Beyond the crash casualties, the honest latency losses in this run: ingest 1M×1 client (0.94×), ingest 1M×8 clients (0.55×), rare_terms (0.97×), auto_date_histogram (0.97×), and search_after itself. All five are tracked work items.

04·REPRODUCE IT

FOUR COMMANDS.
YOUR MACHINE.

Everything on this page regenerates from the repo. No hosted harness, no private dataset, no hand-tuned engine flags.

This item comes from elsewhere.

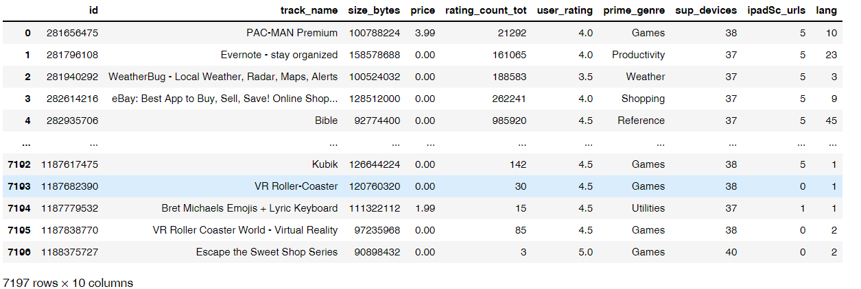Click the prime_genre column header

[x=633, y=11]
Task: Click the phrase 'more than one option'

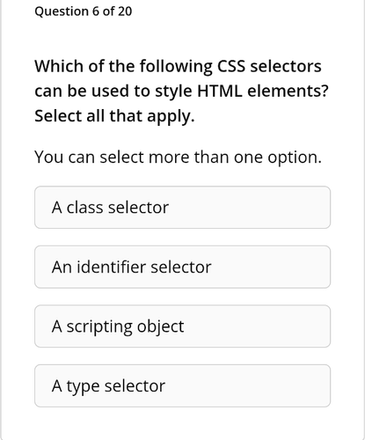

$ git clone https://github.com/xerj-org/xerj && cd xerj
$ cargo build --release --manifest-path engine/Cargo.toml
$ bash scratchpad/es_up.sh
$ bash scratchpad/run_scorecard.sh --docs 100k,1m --clients 1,8 --knn --mixed
es_up.sh
Downloads the official Elasticsearch 8.13.4 linux-x86_64 tarball (cached after the first run), writes a single-node config with security off on port :9201, boots it with a 4 GB heap, and polls until it answers 200. Idempotent — re-running is a no-op if ES is already up.
run_scorecard.sh
Boots the release XERJ binary on :9200 with a fresh data dir, keeps it alive for the whole run, then executes the matrix against both engines and shuts XERJ down. Exits non-zero if any row is a LOSE.
HARNESS
demo/playbooks/bench-matrix.mjs — the matrix runner and scorecard generator (Node 24, no dependencies). Output lands in demo/playbooks/SCORECARD.md, which is the exact file this page's table is rendered from.

Your absolute numbers will differ with hardware; the ratios and verdicts are the claim. If your run disagrees with this page, file an issue with your SCORECARD.md — that is precisely what the harness is for.

05·KNOWN ISSUES & WHAT'S NEXT

THE RED CELLS
ARE THE ROADMAP.

search_after OOM — found by this benchmark

The deep-pagination search_after family exposed a defect that ballooned memory until the kernel killed XERJ mid-run — the single largest distortion in this scorecard (28 of the 33 LOSE rows are its casualties). The fix is in flight on a dedicated branch; the matrix re-runs, and this page is republished, when it lands. Finding this class of bug is what the benchmark exists to do.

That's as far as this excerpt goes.